#### What to do
Restrict the output to the lines below starting at the one that contains "[X] (1098, 729)" and ending at the one that contains "Decorator Network (653, 975)", and restate them word for word, both ends included.

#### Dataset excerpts
════════════════════

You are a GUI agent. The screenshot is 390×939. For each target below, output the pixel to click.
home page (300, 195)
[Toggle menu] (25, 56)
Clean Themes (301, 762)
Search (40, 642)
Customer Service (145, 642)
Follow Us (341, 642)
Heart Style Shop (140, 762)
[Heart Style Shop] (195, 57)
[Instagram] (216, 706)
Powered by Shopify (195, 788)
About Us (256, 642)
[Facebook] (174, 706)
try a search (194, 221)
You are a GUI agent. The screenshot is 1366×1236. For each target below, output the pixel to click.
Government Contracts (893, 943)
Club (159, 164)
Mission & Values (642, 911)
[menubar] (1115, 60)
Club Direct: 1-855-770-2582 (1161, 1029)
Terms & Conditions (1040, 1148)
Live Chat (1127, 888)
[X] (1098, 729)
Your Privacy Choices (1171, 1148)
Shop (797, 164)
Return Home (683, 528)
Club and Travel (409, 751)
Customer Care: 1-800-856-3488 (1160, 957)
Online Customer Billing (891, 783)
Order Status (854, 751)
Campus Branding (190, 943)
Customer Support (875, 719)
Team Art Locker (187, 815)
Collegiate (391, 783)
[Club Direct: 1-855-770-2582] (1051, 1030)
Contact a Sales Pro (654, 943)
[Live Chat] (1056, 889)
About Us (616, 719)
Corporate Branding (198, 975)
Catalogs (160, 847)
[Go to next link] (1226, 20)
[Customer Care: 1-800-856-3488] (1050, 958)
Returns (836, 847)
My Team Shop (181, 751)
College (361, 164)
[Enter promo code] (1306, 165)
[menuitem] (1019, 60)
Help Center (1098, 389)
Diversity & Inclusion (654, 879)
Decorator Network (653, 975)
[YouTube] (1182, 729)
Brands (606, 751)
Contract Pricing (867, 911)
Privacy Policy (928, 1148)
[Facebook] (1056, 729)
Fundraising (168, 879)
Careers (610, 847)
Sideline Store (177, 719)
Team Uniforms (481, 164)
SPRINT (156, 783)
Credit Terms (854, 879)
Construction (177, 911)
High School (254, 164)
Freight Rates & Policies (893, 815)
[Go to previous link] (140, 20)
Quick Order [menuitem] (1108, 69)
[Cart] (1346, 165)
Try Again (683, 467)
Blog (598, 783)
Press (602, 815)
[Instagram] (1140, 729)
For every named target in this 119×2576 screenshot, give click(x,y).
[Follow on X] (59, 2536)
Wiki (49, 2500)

════════════════════

#### Exercise answer
[X] (1098, 729)
Your Privacy Choices (1171, 1148)
Shop (797, 164)
Return Home (683, 528)
Club and Travel (409, 751)
Customer Care: 1-800-856-3488 (1160, 957)
Online Customer Billing (891, 783)
Order Status (854, 751)
Campus Branding (190, 943)
Customer Support (875, 719)
Team Art Locker (187, 815)
Collegiate (391, 783)
[Club Direct: 1-855-770-2582] (1051, 1030)
Contact a Sales Pro (654, 943)
[Live Chat] (1056, 889)
About Us (616, 719)
Corporate Branding (198, 975)
Catalogs (160, 847)
[Go to next link] (1226, 20)
[Customer Care: 1-800-856-3488] (1050, 958)
Returns (836, 847)
My Team Shop (181, 751)
College (361, 164)
[Enter promo code] (1306, 165)
[menuitem] (1019, 60)
Help Center (1098, 389)
Diversity & Inclusion (654, 879)
Decorator Network (653, 975)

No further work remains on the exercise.